A measurement is then drawn perpendicular to this plan between it and the tip of the cerebellar tonsils, either in the midsagittal image or an adjacent parasagittal image, wherever the tonsils are most low lying 10,11

See cerebellar tonsillar position article for more details. 

Spinal cord MRI should be recommended as a syrinx may be seen if progressively enlarging or associated with symptoms may be an indication for surgical intervention 5

CSF flow studies may also be useful to assess the flow surrounding the cervicomedullary junction.

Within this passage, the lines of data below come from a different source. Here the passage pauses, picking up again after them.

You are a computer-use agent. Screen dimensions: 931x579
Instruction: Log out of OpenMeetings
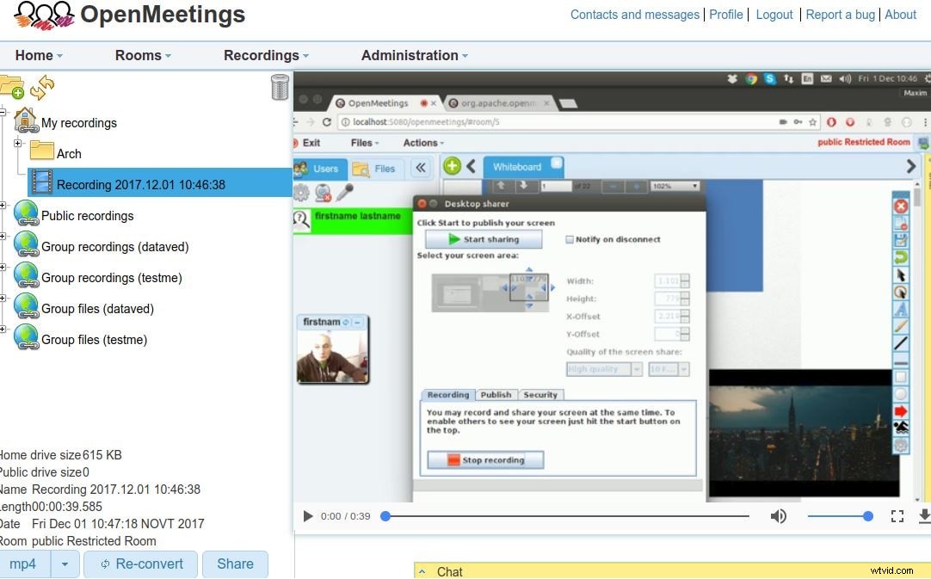(x=774, y=15)
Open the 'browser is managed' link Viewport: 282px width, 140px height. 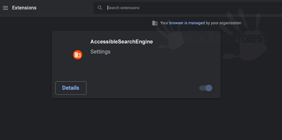(x=187, y=23)
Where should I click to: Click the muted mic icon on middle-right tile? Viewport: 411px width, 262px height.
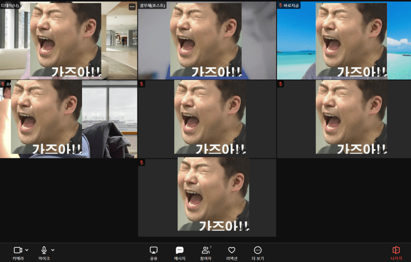click(281, 84)

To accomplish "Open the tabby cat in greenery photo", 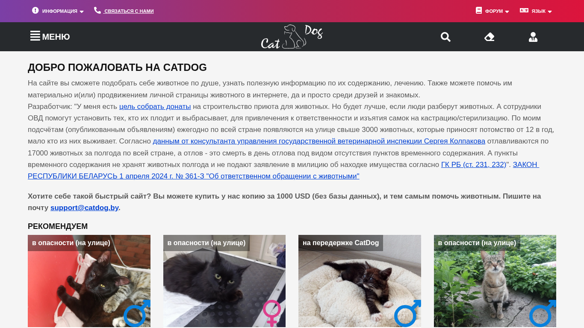I will [495, 281].
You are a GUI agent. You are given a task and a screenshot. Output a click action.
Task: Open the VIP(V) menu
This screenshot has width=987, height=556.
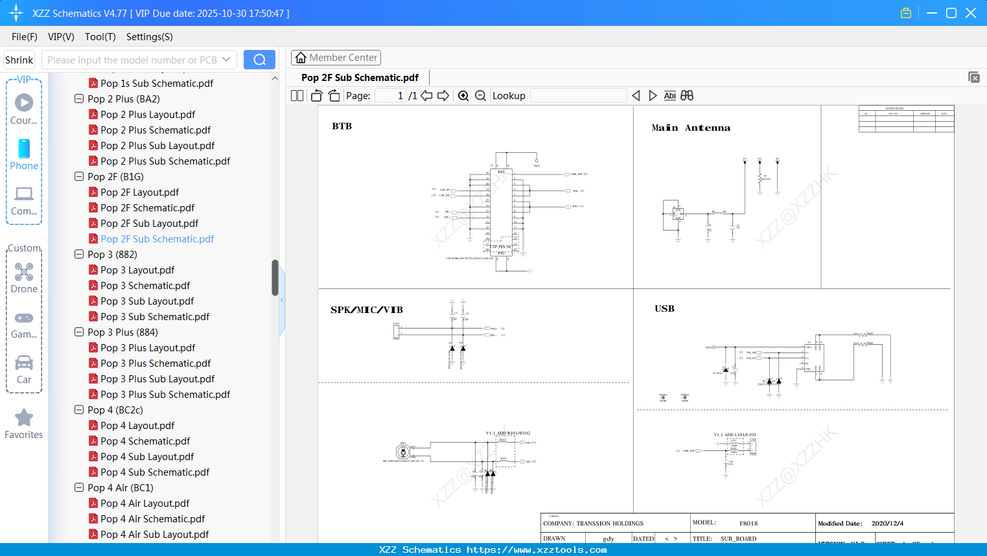[60, 37]
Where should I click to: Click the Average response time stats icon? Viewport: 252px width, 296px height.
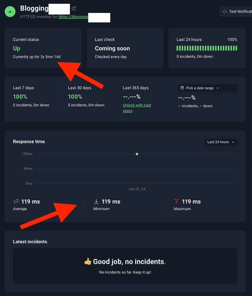point(16,201)
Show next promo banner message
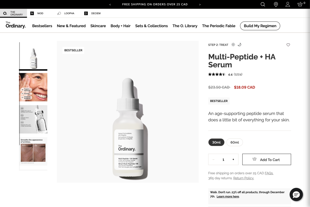 (200, 4)
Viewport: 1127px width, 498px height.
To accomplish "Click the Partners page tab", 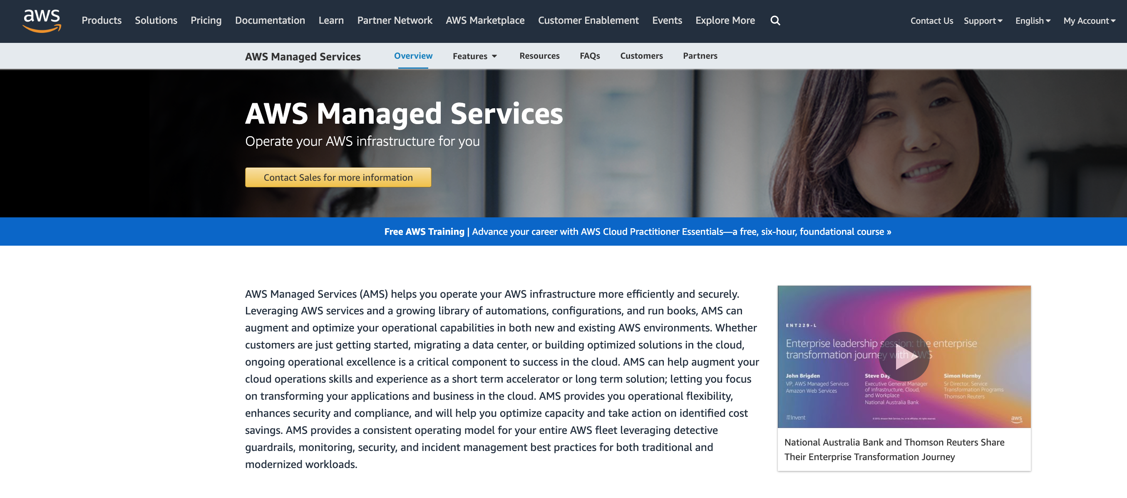I will point(699,56).
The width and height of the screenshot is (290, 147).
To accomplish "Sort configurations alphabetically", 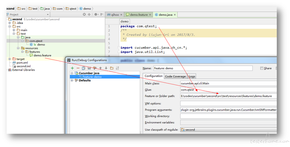I will [117, 68].
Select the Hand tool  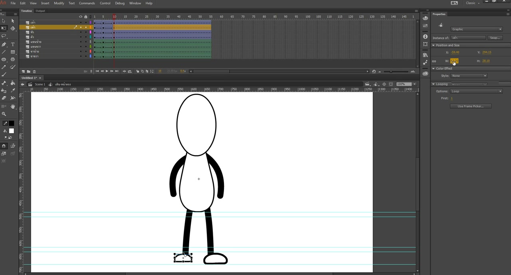coord(13,106)
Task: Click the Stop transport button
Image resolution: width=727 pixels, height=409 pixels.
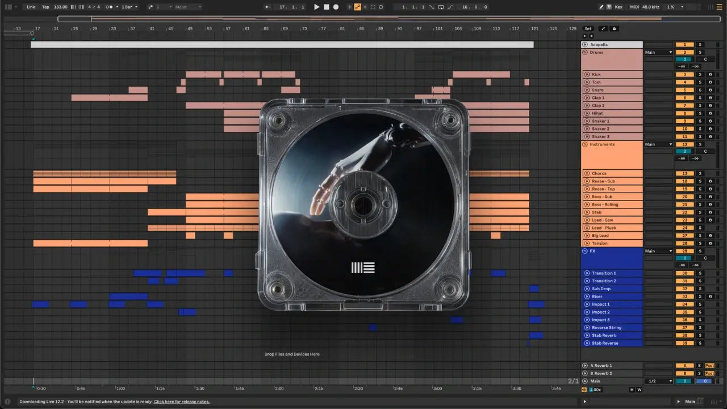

Importantly, features of intracranial hypertension and craniospinal hypotension should be sought to ensure that cerebellar tonsillar ectopia is not secondary to abnormal intracranial pressure (and therefore not a true Chiari I malformation) 7,8

Treatment is a surgical posterior fossa decompression and is usually reserved for symptomatic patients (e.g. strain or cough related headaches) or those with a syrinx.

How the posterior fossa decompression is carried out varies but can include a combination of the following: by removing part of the occipital bone and posterior arch of C1, performing a duroplasty, dividing arachnoid adhesions and bands, opening the forth ventricle and resecting part of the tonils 15.

Successful decompression not only results in symptomatic relief but reduces tonsilar ectopia, reduces the size of the syrinx and restores CSF flow around the cervicomedullary junction 15.

It was first described in 1891 by Hans Chiari (1851-1916), an Austrian pathologist, based on the autopsies of children.

Imaging differential considerations include:

Distinguishing Chiari I malformation for pseudotumor cerebri is particularly important as treatment with a posterior fossa decompression can result in poor outcomes 5. Examination for features of intracranial hypertension is therefore crucial.